Your task => Reproduce every one of the records below word for word, keeping each line and its spacing unchanged.

[Source records]
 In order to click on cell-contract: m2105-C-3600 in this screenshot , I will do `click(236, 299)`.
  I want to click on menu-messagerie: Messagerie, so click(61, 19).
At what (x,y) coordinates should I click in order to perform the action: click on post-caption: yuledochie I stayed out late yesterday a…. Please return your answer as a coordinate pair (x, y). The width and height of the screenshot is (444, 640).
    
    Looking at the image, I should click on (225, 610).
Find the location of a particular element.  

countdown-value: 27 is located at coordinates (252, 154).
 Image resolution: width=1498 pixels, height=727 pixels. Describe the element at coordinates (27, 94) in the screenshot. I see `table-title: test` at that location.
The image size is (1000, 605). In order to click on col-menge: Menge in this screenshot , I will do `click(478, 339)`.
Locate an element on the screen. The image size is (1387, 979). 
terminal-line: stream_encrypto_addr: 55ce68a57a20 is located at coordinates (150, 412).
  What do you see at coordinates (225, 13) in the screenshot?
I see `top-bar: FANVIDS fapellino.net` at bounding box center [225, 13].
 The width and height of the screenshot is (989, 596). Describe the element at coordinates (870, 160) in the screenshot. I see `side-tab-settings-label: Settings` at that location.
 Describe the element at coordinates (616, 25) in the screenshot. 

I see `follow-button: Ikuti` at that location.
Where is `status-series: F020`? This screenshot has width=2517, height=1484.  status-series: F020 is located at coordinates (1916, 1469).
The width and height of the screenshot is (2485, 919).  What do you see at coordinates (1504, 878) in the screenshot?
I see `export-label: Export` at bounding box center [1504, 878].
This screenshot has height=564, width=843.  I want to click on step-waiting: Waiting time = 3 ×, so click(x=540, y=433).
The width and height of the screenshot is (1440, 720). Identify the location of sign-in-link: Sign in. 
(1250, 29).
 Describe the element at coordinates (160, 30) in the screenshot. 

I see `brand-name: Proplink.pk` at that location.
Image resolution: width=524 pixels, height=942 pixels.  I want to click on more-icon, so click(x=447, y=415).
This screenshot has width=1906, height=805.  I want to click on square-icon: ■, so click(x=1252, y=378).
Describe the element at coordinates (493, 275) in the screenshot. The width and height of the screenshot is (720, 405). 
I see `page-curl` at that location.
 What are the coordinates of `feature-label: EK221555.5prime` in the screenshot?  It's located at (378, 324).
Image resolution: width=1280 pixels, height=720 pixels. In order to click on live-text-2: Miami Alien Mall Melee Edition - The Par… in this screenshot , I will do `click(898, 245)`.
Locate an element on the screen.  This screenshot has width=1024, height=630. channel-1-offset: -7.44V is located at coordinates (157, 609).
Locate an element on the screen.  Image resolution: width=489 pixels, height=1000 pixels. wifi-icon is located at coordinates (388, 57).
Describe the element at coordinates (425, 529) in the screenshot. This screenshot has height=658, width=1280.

Exercise result =>
 In order to click on cell-contract: m2105-C-3600 in this screenshot , I will do `click(236, 299)`.
  I want to click on menu-messagerie: Messagerie, so click(61, 19).
At what (x,y) coordinates should I click in order to perform the action: click on post-caption: yuledochie I stayed out late yesterday a…. Please return your answer as a coordinate pair (x, y). The width and height of the screenshot is (444, 640).
    
    Looking at the image, I should click on (225, 610).
Find the location of a particular element.  

countdown-value: 27 is located at coordinates (252, 154).
 Image resolution: width=1498 pixels, height=727 pixels. Describe the element at coordinates (27, 94) in the screenshot. I see `table-title: test` at that location.
The image size is (1000, 605). In order to click on col-menge: Menge in this screenshot , I will do `click(478, 339)`.
Locate an element on the screen. The image size is (1387, 979). 
terminal-line: stream_encrypto_addr: 55ce68a57a20 is located at coordinates (150, 412).
  What do you see at coordinates (225, 13) in the screenshot?
I see `top-bar: FANVIDS fapellino.net` at bounding box center [225, 13].
 The width and height of the screenshot is (989, 596). Describe the element at coordinates (870, 160) in the screenshot. I see `side-tab-settings-label: Settings` at that location.
 Describe the element at coordinates (616, 25) in the screenshot. 

I see `follow-button: Ikuti` at that location.
Where is `status-series: F020`? This screenshot has width=2517, height=1484.  status-series: F020 is located at coordinates (1916, 1469).
The width and height of the screenshot is (2485, 919).  What do you see at coordinates (1504, 878) in the screenshot?
I see `export-label: Export` at bounding box center [1504, 878].
This screenshot has height=564, width=843.  I want to click on step-waiting: Waiting time = 3 ×, so click(x=540, y=433).
The width and height of the screenshot is (1440, 720). Identify the location of sign-in-link: Sign in. 
(1250, 29).
 Describe the element at coordinates (160, 30) in the screenshot. 

I see `brand-name: Proplink.pk` at that location.
Image resolution: width=524 pixels, height=942 pixels.  I want to click on more-icon, so click(x=447, y=415).
This screenshot has width=1906, height=805.  I want to click on square-icon: ■, so click(x=1252, y=378).
Describe the element at coordinates (493, 275) in the screenshot. The width and height of the screenshot is (720, 405). 
I see `page-curl` at that location.
 What are the coordinates of `feature-label: EK221555.5prime` in the screenshot?  It's located at (378, 324).
Image resolution: width=1280 pixels, height=720 pixels. In order to click on live-text-2: Miami Alien Mall Melee Edition - The Par… in this screenshot , I will do `click(898, 245)`.
Locate an element on the screen.  This screenshot has width=1024, height=630. channel-1-offset: -7.44V is located at coordinates (157, 609).
Locate an element on the screen.  Image resolution: width=489 pixels, height=1000 pixels. wifi-icon is located at coordinates (388, 57).
Describe the element at coordinates (425, 529) in the screenshot. This screenshot has height=658, width=1280.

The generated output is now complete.